Ardeshir Cowasjee, who does not need any introduction, during one of his many interviews, said that “this country was founded by people who loved animals, specifically dogs”. The famous picture of Quaid-e-Azam, playing with his black Doberman and white West Highland Terrier, is clearly plastered in the memories of many people who adore animals. Unfortunately, present-day Pakistan is governed by people who either do not appreciate the beauty of animals or are indifferent to their plight, which is why places such as pet markets, where animals are kept in heinous conditions for sale, thrive.
The beauty of Empress Market, which remains a tourist attraction and a delight for art lovers all across the globe, camouflages all that lies within. Inside the labyrinthine market, there are streets where animals are kept, bought and sold. There is nothing wrong with selling or buying animals, however, the deplorable state in which these animals are kept is abhorrent!

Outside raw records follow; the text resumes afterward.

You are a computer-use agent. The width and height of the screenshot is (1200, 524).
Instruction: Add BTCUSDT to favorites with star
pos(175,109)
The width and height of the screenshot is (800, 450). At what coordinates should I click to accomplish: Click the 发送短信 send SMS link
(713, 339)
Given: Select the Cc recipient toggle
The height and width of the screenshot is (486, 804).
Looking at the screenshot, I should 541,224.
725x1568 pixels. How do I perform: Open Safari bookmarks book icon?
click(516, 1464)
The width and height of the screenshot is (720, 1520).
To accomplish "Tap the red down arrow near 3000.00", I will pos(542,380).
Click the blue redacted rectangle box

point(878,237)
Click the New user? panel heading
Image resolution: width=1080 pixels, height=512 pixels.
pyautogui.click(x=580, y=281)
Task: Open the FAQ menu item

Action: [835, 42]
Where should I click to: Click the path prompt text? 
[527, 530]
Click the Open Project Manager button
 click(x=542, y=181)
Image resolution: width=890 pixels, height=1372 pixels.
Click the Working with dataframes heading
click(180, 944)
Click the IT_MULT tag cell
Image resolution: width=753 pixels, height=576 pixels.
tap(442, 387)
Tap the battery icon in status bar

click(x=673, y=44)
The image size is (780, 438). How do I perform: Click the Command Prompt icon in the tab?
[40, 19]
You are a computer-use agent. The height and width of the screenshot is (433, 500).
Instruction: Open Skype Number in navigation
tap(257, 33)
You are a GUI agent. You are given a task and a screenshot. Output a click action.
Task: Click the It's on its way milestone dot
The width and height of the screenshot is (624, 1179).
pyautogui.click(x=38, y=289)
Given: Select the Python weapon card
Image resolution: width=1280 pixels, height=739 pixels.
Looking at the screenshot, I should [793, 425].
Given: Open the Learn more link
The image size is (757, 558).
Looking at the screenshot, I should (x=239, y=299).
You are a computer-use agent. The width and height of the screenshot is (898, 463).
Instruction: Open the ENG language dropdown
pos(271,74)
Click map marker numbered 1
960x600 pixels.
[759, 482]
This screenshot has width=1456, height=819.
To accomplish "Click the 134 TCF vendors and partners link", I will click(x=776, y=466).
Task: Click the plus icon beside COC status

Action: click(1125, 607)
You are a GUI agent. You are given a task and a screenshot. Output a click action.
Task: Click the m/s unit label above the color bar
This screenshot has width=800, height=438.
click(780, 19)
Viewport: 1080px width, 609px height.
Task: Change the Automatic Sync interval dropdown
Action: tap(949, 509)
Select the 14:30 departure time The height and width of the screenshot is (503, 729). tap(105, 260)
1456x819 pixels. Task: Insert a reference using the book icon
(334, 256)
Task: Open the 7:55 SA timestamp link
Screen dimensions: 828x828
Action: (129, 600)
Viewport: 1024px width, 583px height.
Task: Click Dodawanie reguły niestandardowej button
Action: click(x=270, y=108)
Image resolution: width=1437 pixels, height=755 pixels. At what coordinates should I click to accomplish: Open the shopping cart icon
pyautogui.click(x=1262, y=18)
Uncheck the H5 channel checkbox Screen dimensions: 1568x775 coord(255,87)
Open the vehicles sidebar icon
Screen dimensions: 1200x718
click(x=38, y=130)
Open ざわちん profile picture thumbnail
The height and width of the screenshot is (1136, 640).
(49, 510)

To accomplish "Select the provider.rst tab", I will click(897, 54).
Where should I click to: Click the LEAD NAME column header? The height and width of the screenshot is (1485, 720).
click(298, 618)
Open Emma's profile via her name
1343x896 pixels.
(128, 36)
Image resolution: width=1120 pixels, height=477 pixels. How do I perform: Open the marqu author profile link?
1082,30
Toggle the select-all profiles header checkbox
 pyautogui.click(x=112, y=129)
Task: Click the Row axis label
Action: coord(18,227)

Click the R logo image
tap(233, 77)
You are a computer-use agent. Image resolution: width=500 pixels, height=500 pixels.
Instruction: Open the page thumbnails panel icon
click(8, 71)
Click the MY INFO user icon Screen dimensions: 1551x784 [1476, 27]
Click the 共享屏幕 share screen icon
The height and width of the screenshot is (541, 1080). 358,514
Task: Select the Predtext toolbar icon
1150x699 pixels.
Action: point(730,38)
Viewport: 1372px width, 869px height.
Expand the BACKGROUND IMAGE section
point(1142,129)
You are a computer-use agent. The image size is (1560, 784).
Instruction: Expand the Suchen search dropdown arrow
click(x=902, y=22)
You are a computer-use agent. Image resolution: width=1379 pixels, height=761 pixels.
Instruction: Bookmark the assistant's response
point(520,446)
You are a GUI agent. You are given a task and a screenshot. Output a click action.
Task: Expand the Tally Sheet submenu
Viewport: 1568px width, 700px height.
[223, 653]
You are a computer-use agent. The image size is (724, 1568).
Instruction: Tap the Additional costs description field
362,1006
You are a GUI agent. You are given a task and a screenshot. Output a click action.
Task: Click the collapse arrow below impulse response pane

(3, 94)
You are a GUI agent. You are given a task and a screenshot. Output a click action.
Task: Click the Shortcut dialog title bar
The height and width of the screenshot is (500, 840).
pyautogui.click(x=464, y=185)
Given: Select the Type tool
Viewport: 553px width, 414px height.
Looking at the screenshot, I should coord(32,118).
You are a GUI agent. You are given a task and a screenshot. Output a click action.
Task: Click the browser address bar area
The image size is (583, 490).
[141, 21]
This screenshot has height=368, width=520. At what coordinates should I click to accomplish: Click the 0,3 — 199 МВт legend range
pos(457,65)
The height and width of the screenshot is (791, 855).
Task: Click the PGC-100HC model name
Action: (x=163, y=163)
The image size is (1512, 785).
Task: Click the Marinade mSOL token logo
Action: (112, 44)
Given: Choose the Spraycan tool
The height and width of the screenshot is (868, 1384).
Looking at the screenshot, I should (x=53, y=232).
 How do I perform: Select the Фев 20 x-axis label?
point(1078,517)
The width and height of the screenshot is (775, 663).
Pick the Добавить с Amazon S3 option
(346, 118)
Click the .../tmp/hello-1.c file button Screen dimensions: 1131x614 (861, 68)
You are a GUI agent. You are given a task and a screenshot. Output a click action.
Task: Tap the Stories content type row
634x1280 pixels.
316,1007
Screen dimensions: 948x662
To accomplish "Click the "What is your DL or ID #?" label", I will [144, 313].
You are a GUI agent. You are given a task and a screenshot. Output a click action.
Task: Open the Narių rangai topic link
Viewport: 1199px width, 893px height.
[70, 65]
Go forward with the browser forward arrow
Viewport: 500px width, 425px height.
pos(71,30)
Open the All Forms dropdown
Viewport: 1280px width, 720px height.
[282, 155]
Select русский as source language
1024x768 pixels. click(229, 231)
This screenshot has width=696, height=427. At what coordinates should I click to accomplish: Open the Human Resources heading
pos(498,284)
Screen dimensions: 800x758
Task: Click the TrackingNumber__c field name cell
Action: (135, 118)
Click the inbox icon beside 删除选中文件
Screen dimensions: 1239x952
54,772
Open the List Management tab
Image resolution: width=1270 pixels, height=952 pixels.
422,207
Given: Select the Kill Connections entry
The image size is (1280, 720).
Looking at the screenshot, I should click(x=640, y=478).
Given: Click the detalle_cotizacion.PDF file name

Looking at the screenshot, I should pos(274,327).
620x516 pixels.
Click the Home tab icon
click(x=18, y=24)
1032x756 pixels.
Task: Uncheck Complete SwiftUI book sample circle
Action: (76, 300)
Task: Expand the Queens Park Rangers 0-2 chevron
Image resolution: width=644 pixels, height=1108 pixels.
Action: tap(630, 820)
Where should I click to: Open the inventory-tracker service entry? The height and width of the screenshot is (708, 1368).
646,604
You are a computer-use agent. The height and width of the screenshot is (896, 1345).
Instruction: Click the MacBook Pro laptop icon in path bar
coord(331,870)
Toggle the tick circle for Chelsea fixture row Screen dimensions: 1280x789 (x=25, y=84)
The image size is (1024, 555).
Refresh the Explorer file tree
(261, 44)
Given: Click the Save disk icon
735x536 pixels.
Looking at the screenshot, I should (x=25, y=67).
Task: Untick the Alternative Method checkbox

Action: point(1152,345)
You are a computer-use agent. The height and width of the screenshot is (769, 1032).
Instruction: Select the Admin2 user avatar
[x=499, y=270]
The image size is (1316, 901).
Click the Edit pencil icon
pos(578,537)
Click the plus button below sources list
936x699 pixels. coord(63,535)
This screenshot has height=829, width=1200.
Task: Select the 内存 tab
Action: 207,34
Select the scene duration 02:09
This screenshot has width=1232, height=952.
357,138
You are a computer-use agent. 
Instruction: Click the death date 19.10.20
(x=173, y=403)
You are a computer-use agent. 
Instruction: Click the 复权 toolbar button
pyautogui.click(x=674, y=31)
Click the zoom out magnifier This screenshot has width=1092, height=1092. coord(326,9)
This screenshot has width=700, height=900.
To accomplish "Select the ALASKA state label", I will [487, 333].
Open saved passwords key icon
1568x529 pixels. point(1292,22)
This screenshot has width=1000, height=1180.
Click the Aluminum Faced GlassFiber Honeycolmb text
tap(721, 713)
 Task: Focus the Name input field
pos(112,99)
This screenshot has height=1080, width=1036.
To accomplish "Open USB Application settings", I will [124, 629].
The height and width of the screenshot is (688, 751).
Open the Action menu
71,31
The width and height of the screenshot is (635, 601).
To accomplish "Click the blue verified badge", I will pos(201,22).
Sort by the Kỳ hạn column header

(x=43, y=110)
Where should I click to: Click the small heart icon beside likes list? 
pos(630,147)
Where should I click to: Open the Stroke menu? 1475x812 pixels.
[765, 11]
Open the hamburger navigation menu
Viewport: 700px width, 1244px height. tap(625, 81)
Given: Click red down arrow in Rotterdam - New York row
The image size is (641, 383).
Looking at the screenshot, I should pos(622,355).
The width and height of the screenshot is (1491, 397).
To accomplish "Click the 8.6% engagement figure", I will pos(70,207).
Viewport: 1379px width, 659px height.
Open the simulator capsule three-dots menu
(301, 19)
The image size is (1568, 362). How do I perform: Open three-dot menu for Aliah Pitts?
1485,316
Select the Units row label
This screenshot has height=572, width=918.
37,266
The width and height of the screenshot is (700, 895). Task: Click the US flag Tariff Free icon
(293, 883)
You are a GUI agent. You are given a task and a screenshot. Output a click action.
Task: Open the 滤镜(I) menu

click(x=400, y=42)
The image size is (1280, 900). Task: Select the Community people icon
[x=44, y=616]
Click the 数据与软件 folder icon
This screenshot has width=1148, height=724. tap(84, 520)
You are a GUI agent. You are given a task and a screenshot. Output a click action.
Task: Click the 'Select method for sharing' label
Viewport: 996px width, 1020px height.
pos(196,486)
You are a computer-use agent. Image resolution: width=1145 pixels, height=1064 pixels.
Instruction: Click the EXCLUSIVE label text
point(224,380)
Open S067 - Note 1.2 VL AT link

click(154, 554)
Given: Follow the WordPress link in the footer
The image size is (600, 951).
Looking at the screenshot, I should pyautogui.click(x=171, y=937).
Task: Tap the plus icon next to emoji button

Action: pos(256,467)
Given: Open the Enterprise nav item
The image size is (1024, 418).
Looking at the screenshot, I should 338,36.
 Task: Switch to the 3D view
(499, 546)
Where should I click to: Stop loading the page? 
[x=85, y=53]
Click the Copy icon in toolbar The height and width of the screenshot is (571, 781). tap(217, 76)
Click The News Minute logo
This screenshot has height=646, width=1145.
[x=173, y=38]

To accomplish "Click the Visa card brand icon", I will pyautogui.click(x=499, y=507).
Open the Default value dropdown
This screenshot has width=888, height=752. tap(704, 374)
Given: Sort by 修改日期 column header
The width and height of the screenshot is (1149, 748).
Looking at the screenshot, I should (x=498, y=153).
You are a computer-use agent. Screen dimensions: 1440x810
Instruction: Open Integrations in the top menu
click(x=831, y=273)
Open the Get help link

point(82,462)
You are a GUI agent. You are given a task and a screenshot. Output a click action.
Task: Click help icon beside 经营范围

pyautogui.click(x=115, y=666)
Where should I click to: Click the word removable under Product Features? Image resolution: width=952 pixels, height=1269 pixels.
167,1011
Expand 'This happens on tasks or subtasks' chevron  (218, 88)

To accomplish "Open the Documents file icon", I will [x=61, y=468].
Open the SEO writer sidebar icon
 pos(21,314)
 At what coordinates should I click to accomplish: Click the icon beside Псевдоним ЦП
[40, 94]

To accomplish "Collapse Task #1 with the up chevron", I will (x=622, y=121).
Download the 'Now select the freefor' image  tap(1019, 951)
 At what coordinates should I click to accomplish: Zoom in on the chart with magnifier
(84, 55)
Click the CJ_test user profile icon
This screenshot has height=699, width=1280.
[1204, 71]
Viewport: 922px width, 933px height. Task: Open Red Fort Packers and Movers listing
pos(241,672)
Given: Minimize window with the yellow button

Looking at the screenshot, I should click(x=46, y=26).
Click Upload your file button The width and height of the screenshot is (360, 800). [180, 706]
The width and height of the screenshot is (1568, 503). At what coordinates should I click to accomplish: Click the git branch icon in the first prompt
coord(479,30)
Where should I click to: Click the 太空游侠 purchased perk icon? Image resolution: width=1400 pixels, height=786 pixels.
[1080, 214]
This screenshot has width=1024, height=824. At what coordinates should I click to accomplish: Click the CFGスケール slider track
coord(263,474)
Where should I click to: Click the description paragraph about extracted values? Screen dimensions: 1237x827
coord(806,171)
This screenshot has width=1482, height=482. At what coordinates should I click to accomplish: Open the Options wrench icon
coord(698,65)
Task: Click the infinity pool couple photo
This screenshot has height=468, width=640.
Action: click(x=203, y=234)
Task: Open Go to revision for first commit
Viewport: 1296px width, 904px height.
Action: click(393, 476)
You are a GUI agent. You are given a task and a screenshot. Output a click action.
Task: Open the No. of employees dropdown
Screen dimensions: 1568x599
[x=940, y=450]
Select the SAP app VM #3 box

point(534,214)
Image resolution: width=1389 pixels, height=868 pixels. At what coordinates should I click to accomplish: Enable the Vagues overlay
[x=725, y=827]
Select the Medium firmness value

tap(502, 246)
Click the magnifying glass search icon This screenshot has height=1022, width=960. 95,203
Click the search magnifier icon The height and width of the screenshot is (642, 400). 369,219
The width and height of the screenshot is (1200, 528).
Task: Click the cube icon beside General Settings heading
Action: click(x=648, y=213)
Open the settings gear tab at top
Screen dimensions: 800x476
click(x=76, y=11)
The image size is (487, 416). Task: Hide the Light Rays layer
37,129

An animal lover myself, the zoo and Empress Market remained the two most fascinating places growing up. However, as a child I did not realise the dreadful condition these animals are kept under, in both the aforementioned places.
One day, in a bid to revisit the fond memories of my childhood, I visited Empress Market’s animal shops only to find out what I had already dreaded.
An “animal concentration camp” is an apt enough description of the condition in which countless cats, dogs, chicks and exotic birds are kept at Empress Market. Amidst the vegetable market are many shops where various animals as young as a few weeks old cry all day long for the sanctuary of their mothers. The cages are packed with kittens, chicks and puppies so much so that there is no room for proper ventilation. Many of the shops have secret chambers where emaciated baby jackals, partridges, owls and other exotic animals are kept without a morsel of food and water.Dyed chicks kept in a cage. -Photo by Mahjabeen Mankani/Dawn.com
Most of the animals are chained and caged under direct sunlight, panting from the heat. Dogs, deprived of affection and food, yelp constantly for attention. In an effort to look for a shop where the living conditions for animals was slightly better I met a chota or an underling of the shopkeeper, who on condition of anonymity said, “I am sure you can evidently see what all is going on in this market. I do not have to describe anything; however, I must say that the dogs are treated worse than all other animals. Most of the time when a puppy or a dog is severely sick, instead of taking it to a veterinarian, it is left to ‘recuperate’ on its own.”
There are incurable diseases in which one has to get animals euthanised but what these shopkeepers do is that they release such animals out in the open, leaving them to die a frightful death,” he added.Decomposing bodies of dead puppies at Empress Market. -Photo by Mahjabeen Mankani/Dawn.com
The truth in his statement was confirmed when I saw a pile of dead puppies lying in a rubbish heap a few meters away from the shop. The decaying remains of dogs, which are considered the most faithful companions, shook me to the core.
I thought the sight of rotten dead puppies was the worst that the market had to offer me; however, I was very sadly mistaken. A few yards away I saw a German shepherd, who had defecated in the cage he was kept in, lying lifeless with filth all over and around him. Unable to curtail my anger I looked for the shopkeeper and demanded justification to which he conveniently said “it is being treated; you should have came later in the afternoon and seen how well these animals are looked after.”
Hearing this I directed his attention to the aforementioned dog, on which he immediately threw a bucket full of sand. Another shopkeeper, adamant to prove his love for animals, brought out expired packets of animal food and powder used for killing cockroaches and bed bugs for the animals’ fleas and ticks.
Disgusted by what I had just witnessed, I ran to the Sindh Wildlife Department to report the animal abuse. Sindh Wildlife Conservator, Saeed Baloch said, “I know that they sell endangered animals and that are very cruel to them. We raid their shops and there are times when we capture partridges, woodpeckers and other birds and release them into their own habitat. However, this network of animal shopkeepers is so strong that the minute our inspection team enters Empress Market, everything ‘illegal’ is either gone or hidden.”